Task brief
Copy the rows below word for word, but leave out the pictures.

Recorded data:
= = = =

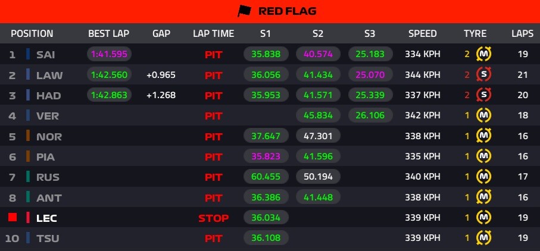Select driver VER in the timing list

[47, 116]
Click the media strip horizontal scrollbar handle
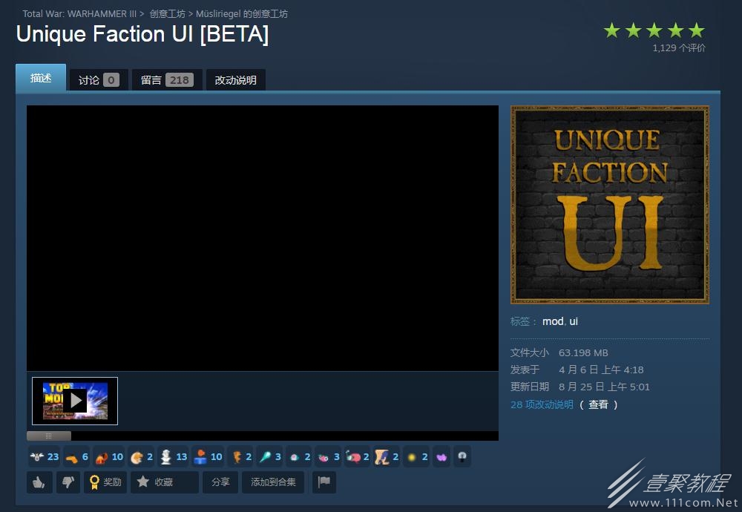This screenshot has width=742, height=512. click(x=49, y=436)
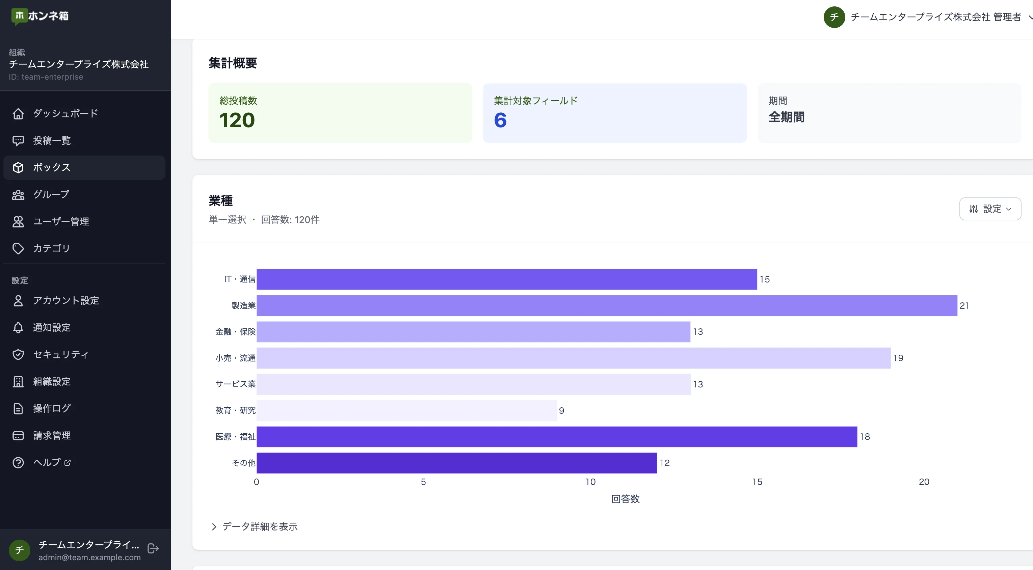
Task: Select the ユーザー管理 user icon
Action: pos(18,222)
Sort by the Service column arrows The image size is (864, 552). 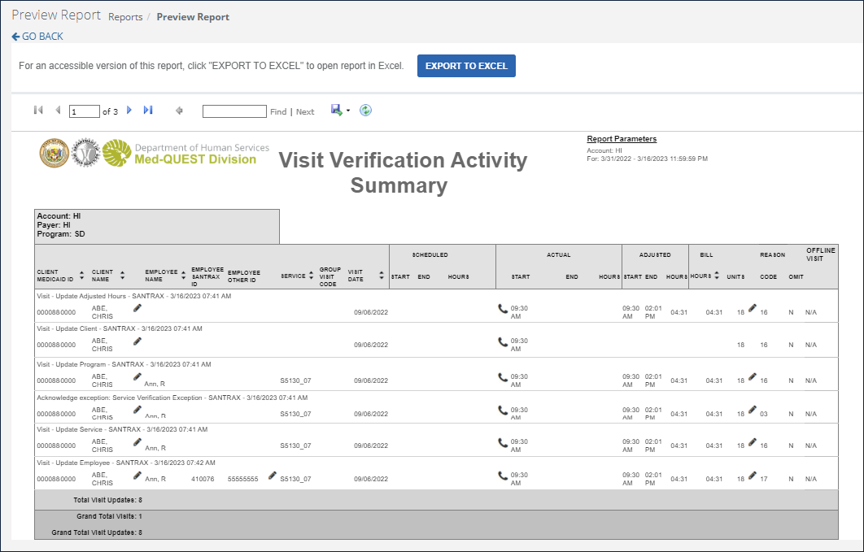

= = = =

Task output
Select driver VER in the timing list

[47, 116]
Click the media strip horizontal scrollbar handle
This screenshot has width=742, height=512. click(x=49, y=436)
Task: Select the ユーザー管理 user icon
Action: pos(18,222)
Sort by the Service column arrows The image size is (864, 552). 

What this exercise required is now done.